The main writer – Ivan Stanislavsky – is known more for comedies. He was responsible for Predators from three years ago and this is a wacky comedy crime caper.

The cast, on the other hand, is an ensemble one composed of performers notable for their involvement in this film genre.

The 38-year-old Nizhny-Novgorod born Ekaterina Vilkova resurrects her tough-but-endangered police investigator from the TV series Cold Shores. Likewise, the 48-year-old from Tallinn – Kirill Kyaro -appeared in Teach Me to Live (2016) and the TV series The Consultant (2017) as a psychiatrist and finds himself once again typecast in that role.

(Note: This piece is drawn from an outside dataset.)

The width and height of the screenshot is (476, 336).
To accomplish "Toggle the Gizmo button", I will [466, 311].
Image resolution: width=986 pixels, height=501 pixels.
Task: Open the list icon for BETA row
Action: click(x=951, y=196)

Detector is not set in Yakutia but in the more relatable (to many) edges of Moscow and, whilst not as exotic, the bare trees and snowy expanse of this do enhance the foreboding mood that the story builds up. Also, the setting in a four storey luxury dacha (which – Fun Fact –was the one built and lived in by the cosmonaut Alexey Leonev, no less!)

Juvenile messenger.

Viktoria, a police operative (Vilkova) is on the chase for a cold-blooded murderer. Ignoring advice from her colleagues, she enters a derelict building where he may be present.  It is when she discovers a headless corpse that she is lunged at from behind and then slashed in the belly a few times. Her assailant leaves her for dead.

Viktoria recovers but is traumatized and has to accept the fact that she can never bear children. In the meantime, however, she has fallen in love with her psychotherapist. Novel is a wealthy man and she shacks up with him in his plush dacha beyond the capital.

Kyaro and Vilkova as the Ideal Couple in an aspirational abode [KG-Portal.ru]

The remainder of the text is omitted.